Written instruction: Collect every line in the listing below that contains the word "Sort", and count only matches with the same uppercase and lowercase letters.

Input for this task:

┏━━

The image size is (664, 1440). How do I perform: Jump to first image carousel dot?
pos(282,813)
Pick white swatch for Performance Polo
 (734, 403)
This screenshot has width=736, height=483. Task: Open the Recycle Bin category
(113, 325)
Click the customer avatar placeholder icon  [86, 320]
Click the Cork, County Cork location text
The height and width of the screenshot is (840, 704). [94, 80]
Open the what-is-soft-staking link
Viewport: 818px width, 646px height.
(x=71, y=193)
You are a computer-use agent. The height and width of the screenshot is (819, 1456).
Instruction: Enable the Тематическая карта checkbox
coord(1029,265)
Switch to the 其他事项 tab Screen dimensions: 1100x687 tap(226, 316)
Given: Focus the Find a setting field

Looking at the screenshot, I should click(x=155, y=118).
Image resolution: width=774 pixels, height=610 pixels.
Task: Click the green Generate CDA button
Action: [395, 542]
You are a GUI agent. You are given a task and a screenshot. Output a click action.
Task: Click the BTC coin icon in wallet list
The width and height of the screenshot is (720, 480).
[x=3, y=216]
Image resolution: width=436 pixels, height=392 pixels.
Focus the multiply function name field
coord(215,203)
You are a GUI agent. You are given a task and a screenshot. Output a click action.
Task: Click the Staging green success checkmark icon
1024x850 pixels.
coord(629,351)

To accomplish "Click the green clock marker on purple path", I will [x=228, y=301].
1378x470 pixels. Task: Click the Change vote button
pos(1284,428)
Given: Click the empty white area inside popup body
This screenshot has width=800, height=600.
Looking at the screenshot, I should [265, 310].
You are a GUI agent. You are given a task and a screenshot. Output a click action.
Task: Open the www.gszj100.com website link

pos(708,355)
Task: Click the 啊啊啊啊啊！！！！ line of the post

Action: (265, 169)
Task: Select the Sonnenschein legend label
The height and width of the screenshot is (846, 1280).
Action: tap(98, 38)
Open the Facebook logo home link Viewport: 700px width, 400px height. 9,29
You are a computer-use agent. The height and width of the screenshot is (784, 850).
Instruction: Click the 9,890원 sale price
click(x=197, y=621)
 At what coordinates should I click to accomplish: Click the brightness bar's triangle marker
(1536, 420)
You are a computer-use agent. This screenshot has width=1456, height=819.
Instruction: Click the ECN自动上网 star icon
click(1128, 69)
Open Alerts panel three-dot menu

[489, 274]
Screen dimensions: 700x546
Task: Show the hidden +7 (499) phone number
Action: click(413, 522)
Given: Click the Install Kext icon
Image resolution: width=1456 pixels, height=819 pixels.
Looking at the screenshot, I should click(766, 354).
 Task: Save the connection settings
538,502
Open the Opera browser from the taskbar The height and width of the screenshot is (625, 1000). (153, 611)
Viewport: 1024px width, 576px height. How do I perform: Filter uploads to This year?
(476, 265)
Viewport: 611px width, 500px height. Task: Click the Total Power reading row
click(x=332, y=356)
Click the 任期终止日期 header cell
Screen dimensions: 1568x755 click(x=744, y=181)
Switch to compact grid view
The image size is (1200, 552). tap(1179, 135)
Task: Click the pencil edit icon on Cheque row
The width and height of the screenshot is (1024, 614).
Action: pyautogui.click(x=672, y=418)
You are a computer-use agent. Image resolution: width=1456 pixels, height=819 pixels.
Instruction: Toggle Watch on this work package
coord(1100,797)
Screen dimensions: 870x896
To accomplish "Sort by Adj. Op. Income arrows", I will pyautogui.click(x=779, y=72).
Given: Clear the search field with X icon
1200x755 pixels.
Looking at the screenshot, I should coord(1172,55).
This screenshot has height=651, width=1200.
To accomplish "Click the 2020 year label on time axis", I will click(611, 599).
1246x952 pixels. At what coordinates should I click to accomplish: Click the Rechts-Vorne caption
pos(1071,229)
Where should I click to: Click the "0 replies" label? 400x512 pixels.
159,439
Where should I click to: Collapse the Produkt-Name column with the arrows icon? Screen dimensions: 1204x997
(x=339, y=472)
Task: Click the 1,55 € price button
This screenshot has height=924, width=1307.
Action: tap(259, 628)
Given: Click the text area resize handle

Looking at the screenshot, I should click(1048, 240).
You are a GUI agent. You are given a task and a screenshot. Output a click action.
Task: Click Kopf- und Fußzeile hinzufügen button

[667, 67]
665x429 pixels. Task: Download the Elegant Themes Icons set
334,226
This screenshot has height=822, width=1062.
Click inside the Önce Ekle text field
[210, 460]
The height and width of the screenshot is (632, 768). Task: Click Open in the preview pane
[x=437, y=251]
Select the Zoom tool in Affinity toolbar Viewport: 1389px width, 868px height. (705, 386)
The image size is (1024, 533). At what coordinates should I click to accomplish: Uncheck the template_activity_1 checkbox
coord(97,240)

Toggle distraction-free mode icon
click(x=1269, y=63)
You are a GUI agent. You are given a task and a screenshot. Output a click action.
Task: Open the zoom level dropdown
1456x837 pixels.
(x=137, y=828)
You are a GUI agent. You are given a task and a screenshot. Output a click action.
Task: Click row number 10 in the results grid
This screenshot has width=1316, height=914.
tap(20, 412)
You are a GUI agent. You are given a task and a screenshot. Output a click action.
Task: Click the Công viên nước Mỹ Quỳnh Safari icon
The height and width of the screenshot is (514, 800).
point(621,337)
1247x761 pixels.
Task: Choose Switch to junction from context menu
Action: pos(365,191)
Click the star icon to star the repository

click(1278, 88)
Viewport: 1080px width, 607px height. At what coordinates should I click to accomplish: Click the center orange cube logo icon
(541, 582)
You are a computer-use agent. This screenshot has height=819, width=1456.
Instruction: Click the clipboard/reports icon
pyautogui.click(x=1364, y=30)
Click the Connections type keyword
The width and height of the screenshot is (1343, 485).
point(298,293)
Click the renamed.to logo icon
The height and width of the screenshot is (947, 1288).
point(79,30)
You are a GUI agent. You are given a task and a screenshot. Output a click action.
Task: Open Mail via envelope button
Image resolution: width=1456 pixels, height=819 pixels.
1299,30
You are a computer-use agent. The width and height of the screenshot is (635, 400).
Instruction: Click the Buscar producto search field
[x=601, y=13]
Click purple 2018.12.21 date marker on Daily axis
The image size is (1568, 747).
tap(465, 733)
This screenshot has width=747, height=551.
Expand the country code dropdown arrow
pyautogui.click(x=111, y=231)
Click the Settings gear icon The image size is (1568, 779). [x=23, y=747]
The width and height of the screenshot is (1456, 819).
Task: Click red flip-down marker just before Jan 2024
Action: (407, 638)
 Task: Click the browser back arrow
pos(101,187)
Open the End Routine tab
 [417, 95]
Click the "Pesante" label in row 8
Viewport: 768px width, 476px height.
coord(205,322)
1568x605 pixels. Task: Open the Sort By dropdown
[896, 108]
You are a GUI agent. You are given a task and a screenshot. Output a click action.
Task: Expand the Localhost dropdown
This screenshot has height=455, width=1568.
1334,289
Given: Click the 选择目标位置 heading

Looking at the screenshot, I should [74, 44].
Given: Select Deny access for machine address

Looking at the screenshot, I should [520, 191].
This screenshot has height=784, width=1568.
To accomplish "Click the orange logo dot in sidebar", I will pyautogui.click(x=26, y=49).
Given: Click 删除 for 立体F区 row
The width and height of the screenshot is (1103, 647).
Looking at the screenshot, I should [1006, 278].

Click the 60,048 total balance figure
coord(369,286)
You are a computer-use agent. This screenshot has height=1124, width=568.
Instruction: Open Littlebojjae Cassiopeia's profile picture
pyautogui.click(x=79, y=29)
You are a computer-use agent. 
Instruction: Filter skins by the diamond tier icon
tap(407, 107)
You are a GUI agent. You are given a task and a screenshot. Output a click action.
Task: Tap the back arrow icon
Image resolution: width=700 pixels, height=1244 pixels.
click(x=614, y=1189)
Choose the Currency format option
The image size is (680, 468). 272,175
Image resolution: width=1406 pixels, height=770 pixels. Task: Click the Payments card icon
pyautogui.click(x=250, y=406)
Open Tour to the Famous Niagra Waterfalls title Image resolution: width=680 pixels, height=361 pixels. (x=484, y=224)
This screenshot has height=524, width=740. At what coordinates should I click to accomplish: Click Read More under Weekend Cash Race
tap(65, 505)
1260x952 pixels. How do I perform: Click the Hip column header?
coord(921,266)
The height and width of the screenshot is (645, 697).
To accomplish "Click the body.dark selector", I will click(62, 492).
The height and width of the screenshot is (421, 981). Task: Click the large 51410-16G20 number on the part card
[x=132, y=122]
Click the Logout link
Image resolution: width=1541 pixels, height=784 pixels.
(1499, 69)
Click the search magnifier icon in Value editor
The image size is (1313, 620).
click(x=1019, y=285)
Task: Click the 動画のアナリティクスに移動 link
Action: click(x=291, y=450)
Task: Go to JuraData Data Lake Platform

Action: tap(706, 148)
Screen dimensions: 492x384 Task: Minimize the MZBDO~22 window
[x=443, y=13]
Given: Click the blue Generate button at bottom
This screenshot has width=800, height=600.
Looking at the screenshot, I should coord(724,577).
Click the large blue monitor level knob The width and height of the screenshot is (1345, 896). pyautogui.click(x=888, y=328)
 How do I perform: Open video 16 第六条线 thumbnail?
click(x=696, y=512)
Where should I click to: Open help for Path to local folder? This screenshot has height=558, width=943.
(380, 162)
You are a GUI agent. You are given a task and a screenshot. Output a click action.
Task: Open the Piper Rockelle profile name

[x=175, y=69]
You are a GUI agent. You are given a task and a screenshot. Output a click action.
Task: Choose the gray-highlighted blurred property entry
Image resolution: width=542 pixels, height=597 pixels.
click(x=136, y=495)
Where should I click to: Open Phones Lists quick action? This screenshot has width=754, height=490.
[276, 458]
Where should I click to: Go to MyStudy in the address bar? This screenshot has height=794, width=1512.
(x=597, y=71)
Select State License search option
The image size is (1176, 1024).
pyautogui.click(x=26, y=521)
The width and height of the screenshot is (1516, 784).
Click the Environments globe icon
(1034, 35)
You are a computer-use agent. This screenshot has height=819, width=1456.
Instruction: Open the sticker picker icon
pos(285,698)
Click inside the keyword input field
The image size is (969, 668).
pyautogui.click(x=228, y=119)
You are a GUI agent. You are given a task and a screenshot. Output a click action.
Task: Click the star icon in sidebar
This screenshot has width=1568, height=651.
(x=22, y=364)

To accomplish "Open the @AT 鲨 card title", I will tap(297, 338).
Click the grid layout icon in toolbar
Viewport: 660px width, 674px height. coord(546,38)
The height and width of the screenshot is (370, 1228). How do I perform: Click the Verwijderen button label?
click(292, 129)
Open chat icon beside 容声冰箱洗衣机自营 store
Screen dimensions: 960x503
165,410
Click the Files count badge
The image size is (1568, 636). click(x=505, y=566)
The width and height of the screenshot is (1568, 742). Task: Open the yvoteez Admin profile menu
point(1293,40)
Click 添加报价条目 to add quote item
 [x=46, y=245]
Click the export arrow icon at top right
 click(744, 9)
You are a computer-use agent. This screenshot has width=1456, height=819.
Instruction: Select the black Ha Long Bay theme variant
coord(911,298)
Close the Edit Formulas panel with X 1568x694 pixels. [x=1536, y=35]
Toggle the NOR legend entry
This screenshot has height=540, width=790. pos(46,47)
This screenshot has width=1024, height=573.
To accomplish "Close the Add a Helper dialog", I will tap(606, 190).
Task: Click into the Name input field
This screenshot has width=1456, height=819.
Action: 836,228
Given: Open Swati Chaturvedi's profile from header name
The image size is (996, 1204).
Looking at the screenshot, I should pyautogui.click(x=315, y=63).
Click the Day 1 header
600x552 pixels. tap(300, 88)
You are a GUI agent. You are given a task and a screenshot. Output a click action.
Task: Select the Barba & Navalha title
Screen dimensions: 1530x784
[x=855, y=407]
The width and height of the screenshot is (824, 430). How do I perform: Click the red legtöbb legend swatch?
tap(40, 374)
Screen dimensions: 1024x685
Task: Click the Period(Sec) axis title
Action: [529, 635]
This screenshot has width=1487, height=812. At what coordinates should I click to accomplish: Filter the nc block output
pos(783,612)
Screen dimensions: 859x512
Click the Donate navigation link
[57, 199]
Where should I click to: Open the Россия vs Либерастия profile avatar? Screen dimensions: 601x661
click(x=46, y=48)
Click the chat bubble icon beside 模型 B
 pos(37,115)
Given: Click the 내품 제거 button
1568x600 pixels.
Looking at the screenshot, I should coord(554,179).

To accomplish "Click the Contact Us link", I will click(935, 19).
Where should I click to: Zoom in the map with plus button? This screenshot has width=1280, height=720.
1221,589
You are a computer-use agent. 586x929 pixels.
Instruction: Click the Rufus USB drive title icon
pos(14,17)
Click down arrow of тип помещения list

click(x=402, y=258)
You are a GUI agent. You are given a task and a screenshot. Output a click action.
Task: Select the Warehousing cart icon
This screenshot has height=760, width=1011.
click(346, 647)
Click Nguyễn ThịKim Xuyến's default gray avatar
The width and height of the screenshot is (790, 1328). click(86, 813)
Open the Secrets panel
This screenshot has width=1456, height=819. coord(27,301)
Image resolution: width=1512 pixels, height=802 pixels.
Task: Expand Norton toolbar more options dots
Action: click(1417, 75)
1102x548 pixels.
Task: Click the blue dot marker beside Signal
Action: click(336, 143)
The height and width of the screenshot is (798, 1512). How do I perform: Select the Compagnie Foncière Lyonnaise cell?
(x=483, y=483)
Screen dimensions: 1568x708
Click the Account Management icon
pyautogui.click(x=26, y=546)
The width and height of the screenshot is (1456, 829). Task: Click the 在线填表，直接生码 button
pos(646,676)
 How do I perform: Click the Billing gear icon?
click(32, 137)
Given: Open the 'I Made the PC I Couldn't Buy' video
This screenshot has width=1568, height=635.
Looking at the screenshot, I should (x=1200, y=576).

┗━━

Answer to this exercise:
To accomplish "Sort by Adj. Op. Income arrows", I will pyautogui.click(x=779, y=72).
1568x605 pixels. Task: Open the Sort By dropdown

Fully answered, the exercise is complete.